There has been a slight breakdown in signal yesterday and today so I think we are back to blagging again.

Yesterday Neil ran out of battery on his phone but managed to recharge it with his super duper power monkey  – his new solar charger gadget.  The idea is that he attaches the mini solar panel to the back of his rucksack during the day and later uses the the relevant connector to recharge his phone.  This has definitely worked as he has managed to send some texts and e-mails through – but sadly no blog.

Richard P however has managed to get some e-mails through so to keep up the momentum of the blog I shall relay some of his stories.  This may however, get repetitive tomorrow when we regain contact, so again apologies – but I don’t want you missing a day of valuable info.

Day 3

The hot lunch that our guides raced on to make was good.  It consisted of carrot soup, spaghetti bolognese and mango.

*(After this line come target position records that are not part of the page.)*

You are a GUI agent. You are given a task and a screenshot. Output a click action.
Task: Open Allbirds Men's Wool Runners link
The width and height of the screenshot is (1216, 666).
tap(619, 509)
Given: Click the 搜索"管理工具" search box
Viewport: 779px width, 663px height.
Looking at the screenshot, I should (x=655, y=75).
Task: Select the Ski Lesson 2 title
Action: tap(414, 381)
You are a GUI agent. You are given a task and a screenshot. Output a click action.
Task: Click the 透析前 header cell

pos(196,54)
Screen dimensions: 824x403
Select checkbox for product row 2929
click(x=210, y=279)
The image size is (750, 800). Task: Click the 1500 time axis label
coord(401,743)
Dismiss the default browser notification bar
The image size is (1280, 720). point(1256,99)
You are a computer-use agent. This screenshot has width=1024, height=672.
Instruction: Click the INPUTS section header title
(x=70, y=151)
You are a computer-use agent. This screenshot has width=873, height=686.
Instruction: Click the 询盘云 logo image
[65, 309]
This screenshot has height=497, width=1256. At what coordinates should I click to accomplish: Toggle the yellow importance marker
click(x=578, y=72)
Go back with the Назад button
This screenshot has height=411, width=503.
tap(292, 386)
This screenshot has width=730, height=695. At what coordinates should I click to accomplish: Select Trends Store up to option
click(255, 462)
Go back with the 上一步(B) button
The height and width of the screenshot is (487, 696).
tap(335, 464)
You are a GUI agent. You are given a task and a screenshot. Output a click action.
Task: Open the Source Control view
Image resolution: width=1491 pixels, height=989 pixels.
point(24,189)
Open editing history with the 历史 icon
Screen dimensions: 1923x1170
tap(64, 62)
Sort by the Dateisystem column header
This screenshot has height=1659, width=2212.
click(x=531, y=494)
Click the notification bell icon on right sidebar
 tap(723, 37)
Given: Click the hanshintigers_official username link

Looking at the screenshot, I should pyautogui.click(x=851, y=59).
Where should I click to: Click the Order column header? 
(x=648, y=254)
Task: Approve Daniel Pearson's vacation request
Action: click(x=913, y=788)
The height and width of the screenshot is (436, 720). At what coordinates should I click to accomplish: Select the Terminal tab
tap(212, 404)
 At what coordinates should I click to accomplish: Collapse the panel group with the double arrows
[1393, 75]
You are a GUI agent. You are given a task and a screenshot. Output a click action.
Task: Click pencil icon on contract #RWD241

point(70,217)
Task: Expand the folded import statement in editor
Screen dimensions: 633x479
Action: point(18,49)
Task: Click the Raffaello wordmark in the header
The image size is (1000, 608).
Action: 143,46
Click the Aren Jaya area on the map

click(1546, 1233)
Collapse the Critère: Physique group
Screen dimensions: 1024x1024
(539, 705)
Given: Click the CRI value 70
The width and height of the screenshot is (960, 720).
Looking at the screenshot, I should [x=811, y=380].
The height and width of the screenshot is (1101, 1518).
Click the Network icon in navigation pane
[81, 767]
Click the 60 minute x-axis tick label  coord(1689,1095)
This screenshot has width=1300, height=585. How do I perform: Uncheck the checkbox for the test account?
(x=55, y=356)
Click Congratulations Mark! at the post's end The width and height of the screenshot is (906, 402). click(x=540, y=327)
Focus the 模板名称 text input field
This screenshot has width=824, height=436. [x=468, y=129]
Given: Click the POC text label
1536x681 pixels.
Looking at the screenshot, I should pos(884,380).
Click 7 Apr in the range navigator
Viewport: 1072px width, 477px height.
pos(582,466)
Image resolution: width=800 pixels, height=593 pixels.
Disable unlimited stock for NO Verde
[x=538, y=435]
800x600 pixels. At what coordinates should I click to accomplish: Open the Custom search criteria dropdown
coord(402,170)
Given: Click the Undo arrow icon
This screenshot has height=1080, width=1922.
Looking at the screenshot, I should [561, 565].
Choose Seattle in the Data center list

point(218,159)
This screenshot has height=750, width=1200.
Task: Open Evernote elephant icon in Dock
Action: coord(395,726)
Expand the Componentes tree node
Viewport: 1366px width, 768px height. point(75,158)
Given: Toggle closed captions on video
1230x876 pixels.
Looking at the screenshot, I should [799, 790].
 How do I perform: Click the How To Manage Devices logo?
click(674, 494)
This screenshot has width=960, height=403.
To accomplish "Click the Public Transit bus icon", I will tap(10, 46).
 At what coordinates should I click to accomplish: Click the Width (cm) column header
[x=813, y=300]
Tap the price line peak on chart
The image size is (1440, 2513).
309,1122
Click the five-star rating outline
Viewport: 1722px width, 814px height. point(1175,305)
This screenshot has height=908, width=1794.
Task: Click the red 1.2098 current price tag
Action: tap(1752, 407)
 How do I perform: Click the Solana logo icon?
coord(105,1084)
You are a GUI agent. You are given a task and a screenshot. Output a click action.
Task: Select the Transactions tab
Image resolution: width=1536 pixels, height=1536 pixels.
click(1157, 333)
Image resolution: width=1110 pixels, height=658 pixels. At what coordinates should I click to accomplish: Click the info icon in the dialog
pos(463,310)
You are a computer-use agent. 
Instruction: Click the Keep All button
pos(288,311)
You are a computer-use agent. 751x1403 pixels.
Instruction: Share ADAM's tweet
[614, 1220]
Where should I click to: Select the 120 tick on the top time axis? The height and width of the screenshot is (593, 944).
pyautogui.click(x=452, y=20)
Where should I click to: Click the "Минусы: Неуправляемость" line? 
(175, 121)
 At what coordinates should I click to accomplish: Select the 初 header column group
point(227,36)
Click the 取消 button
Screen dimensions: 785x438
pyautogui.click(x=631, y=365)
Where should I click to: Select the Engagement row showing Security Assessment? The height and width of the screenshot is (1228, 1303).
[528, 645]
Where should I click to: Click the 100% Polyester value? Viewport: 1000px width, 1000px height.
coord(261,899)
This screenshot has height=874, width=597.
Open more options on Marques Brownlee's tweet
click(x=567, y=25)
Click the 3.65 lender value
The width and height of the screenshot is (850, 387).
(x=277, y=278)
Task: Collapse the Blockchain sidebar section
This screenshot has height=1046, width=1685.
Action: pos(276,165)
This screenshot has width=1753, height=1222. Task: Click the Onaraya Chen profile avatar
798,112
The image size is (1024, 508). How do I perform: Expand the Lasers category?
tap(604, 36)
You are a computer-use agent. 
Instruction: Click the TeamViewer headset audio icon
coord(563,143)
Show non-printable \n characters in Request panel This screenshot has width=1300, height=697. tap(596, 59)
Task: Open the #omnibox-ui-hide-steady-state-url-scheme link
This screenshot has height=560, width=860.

Today has been really hard.  We  stopped at 3,800 metres which is way higher than any European ski resort, by way of comparison and then descended to base camp at 3,600 metres (as previously mentioned).

The peak is at 5,900 metres.  Luckily  no-one has had any major problems.  It is known that the side-effects of Diamox makes one  feel tingly and a few of us have experienced this, but generally no big problems, apart from the damn tents of course (…..remembering that three of guys have never slept in a tent before!)

However, we all agreed that this was the toughest physical day we have ever had.  8.5 hours of mostly uphill walking is no easy feat.

It is strange the guides are permanently saying ‘polay, polay’ which means slowly, slowly.  When we started yesterday we thought they were mad, we were going that slow.  All part of the acclimatisation.  Now, we physically can’t go any faster.

Four of us decided we should resist the urge to go to sleep at 8 p.m., when we were all cream crackered.  It was hysterical playing cards in gloves and woolly hats.  Absolutely freezing. I think the temperature went down to -5 overnight!

So we played a few games of cards until about 9 p.m. and went to our luxury hotel rooms!!!

I lay there until 2.30 a.m. shivering my wotsits off, unable to sleep whatever position I got into, even though there were only about two positions I could get into!  I managed to get 3 – 4 hours sleep.

Day 4

Another absolutely beautiful cloudless day.  The night sky last night, by the way, was truly breathtaking.

Today we are ascending to 4,330 feet.  It feels warm in the morning but it will get much cooler as we go up now, and we are now above the cloud line.  The weather can come in very quickly so we have to pack our daybags for all eventualities.

So that’s it at the moment – it is all the info available to us at present, but hopefully we will receive more tomorrow and find out how they are getting on.  What an amazing experience they are sharing. Let’s hope their ascent to 4,330 feet went slowly, healthily and smoothly.

 

Day 3 Morning Climb

Below is an excerpt from a previous post in the blog describing Day 4.

Day 4 (Day 5 Ex London) Mawenzi Tarn

A steep climb up grassy slopes is rewarded by superb panoramas of the Kenyan plains to the north. We leave vegetation behind close to Mawenzi Tarn (4,330m), spectacularly situated in a cirque beneath the towering cliffs of Mawenzi. The afternoon will be free to rest or to explore the surrounding area as an aid to acclimatisation. Approx 3-4 hours walking.